NOTE DE L’ÉDITION DE 1923. – Nos lecteurs ont tous présents à la mémoire les deuils cruels qui ont frappé Mme de Rohan par la perte, quelques mois avant la guerre, de son mari, le duc de Rohan, ancien officier et député du Morbihan, décédé le 6 janvier 1914; puis, au cours de la guerre, de son fils, officier et député du Morbihan comme son père, blessé à Verdun, reparti pour le front, ses trois blessures à peine guéries, et tombé au champ d’honneur en 1916. Ils se rappelleront aussi que cette noble femme, oublieuse de sa propre peine, a transformé son bel hôtel du boulevard des Invalides en hôpital militaire et qu’elle y a soigné elle-même les blessés avec une sollicitude toute maternelle.

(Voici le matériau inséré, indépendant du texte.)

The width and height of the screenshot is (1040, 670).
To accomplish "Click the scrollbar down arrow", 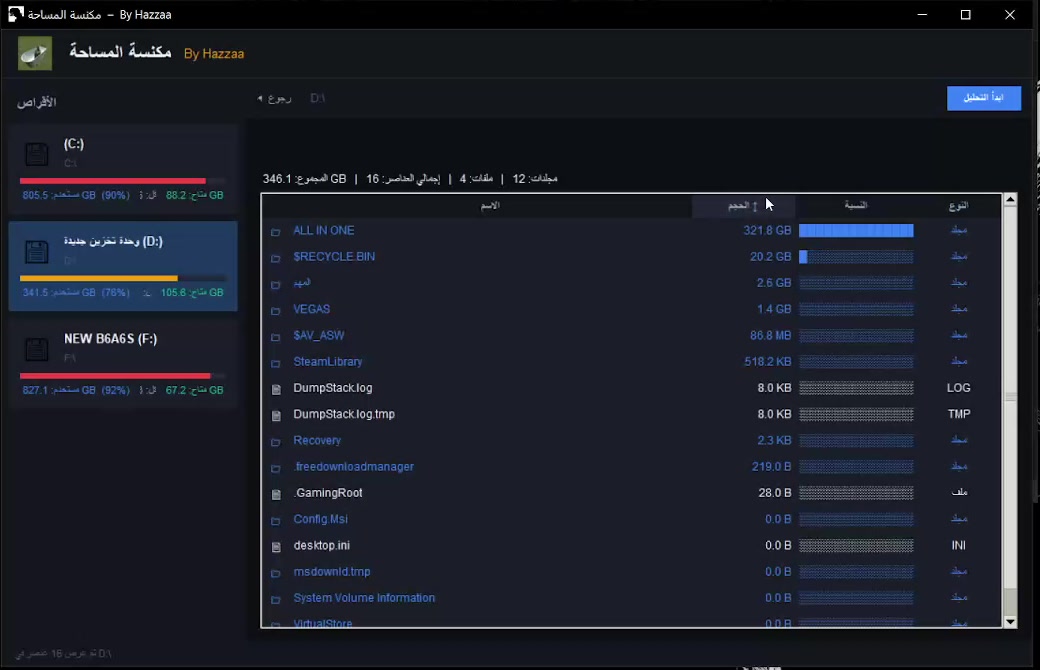I will [x=1010, y=622].
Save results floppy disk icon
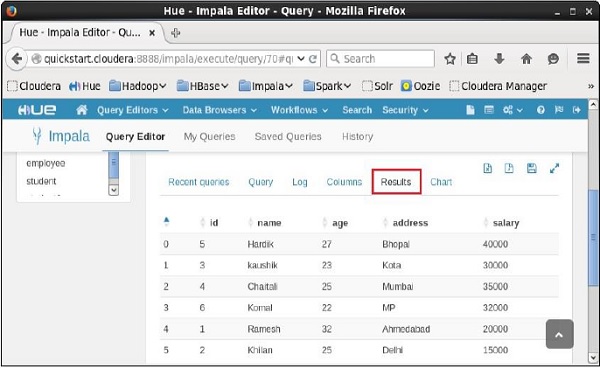Viewport: 600px width, 368px height. pyautogui.click(x=532, y=168)
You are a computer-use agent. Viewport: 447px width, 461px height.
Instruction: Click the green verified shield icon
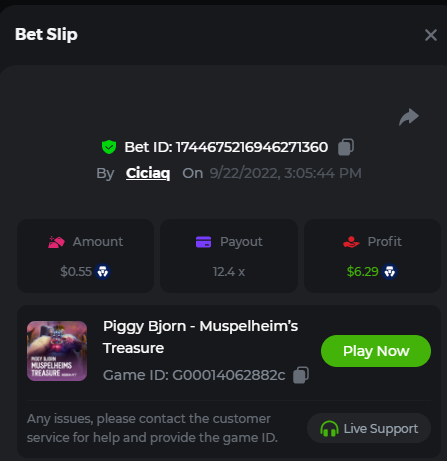[109, 147]
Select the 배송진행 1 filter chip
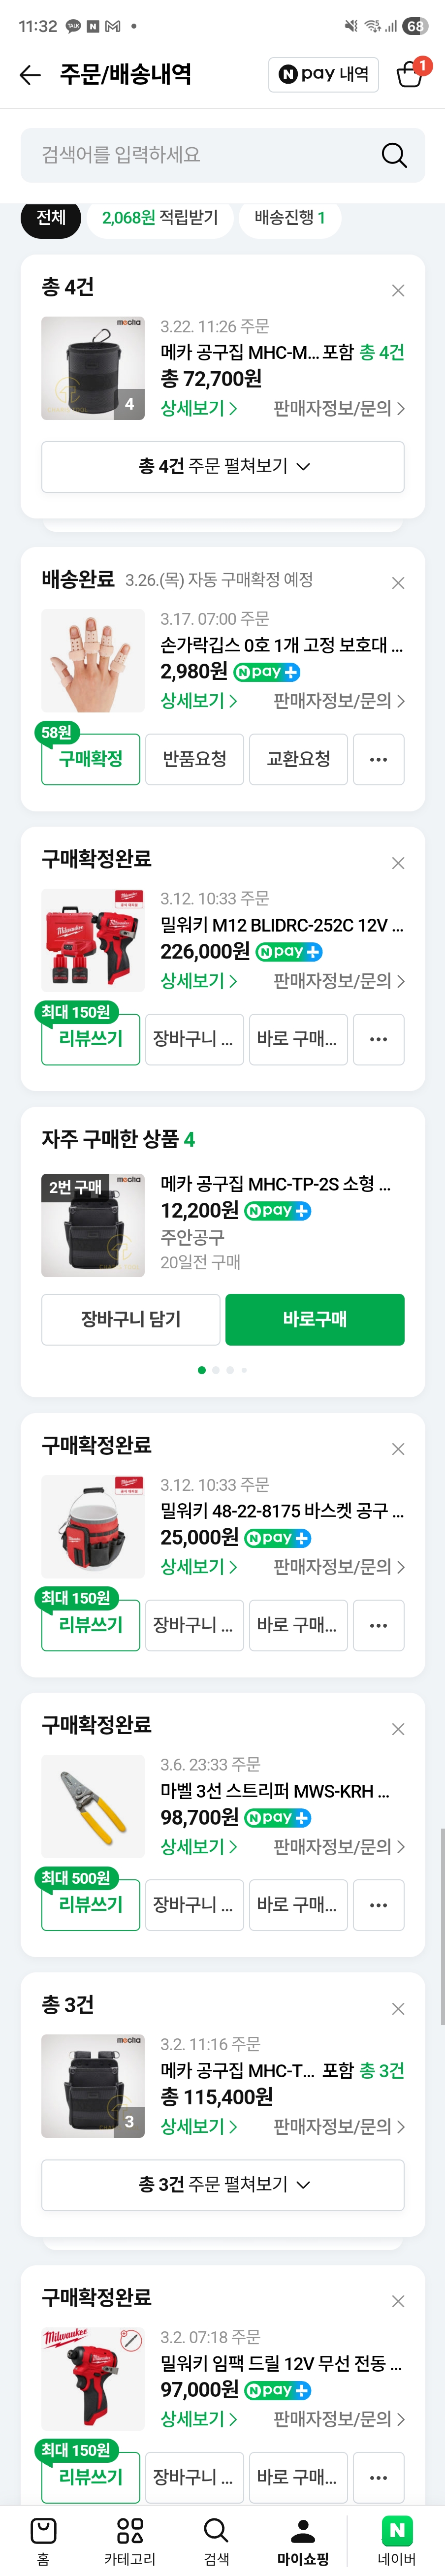Viewport: 445px width, 2576px height. [x=290, y=218]
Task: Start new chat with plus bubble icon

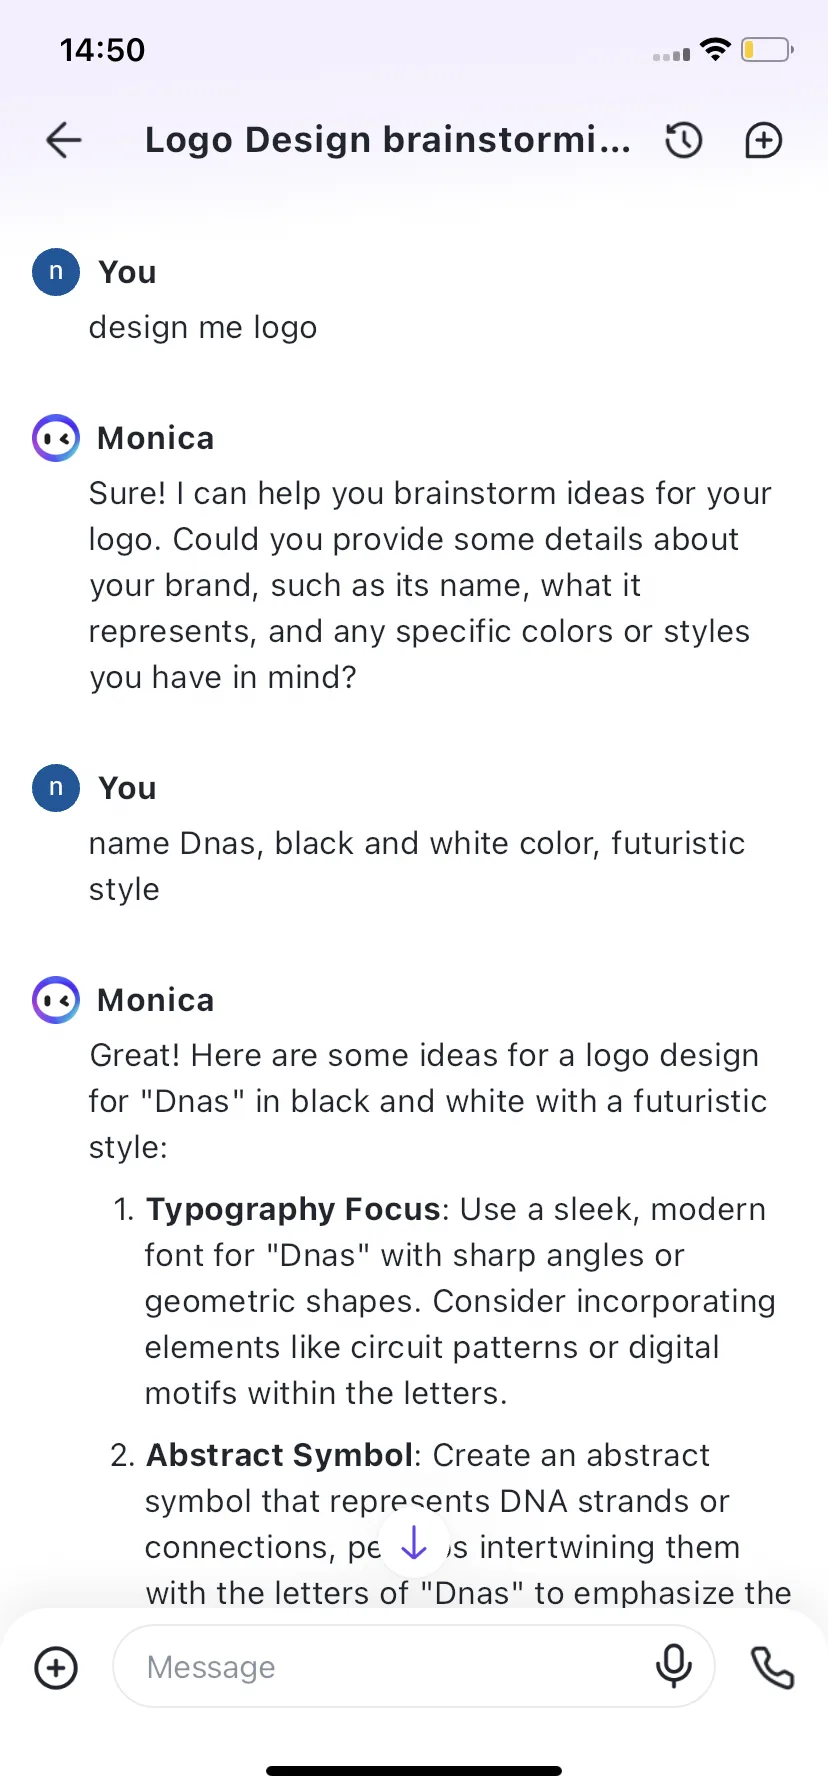Action: 764,140
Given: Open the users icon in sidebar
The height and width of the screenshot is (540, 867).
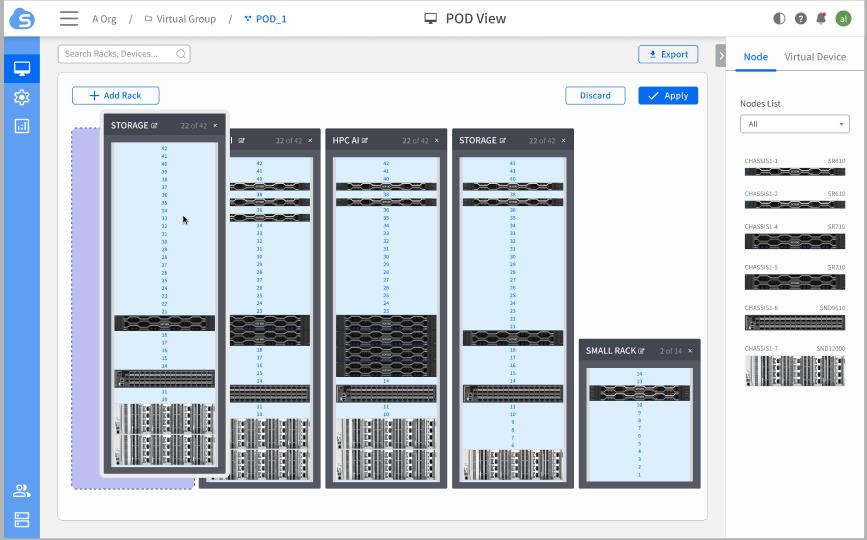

C’est ce dévouement admirable qui lui a valu la médaille de la reconnaissance française, la médaille de la reconnaissance italienne et la croix de la Légion d’honneur avec cette très belle citation :
« Mme Herminie de Rohan, née de Verteillac, infirmière-major à l’hôpital V. G. 81, a, depuis trois ans et demi, abandonné la disposition de son hôtel en faveur des blessés en y fondant un hôpital chirurgical qu’elle dirige elle-même. A pris du service comme infirmière-major et comme infirmière de salle, et sans arrêt, malgré sa santé éprouvée, a vraiment, et de belle façon, donné l’exemple du dévouement absolu, généreux, et du renoncement complet de soi-même, pour tout donner aux blessés. »
1. La fille aînée du duc et de la duchesse de Rohan avait épousé le comte Louis de Périgord. Elle mourut au mois d’avril 1903. Les deux autres filles furent la princesse Lucien Muvat et la comtesse Charles de Caraman. Ses fils furent le prince de Léon et le vicomte de Rohan.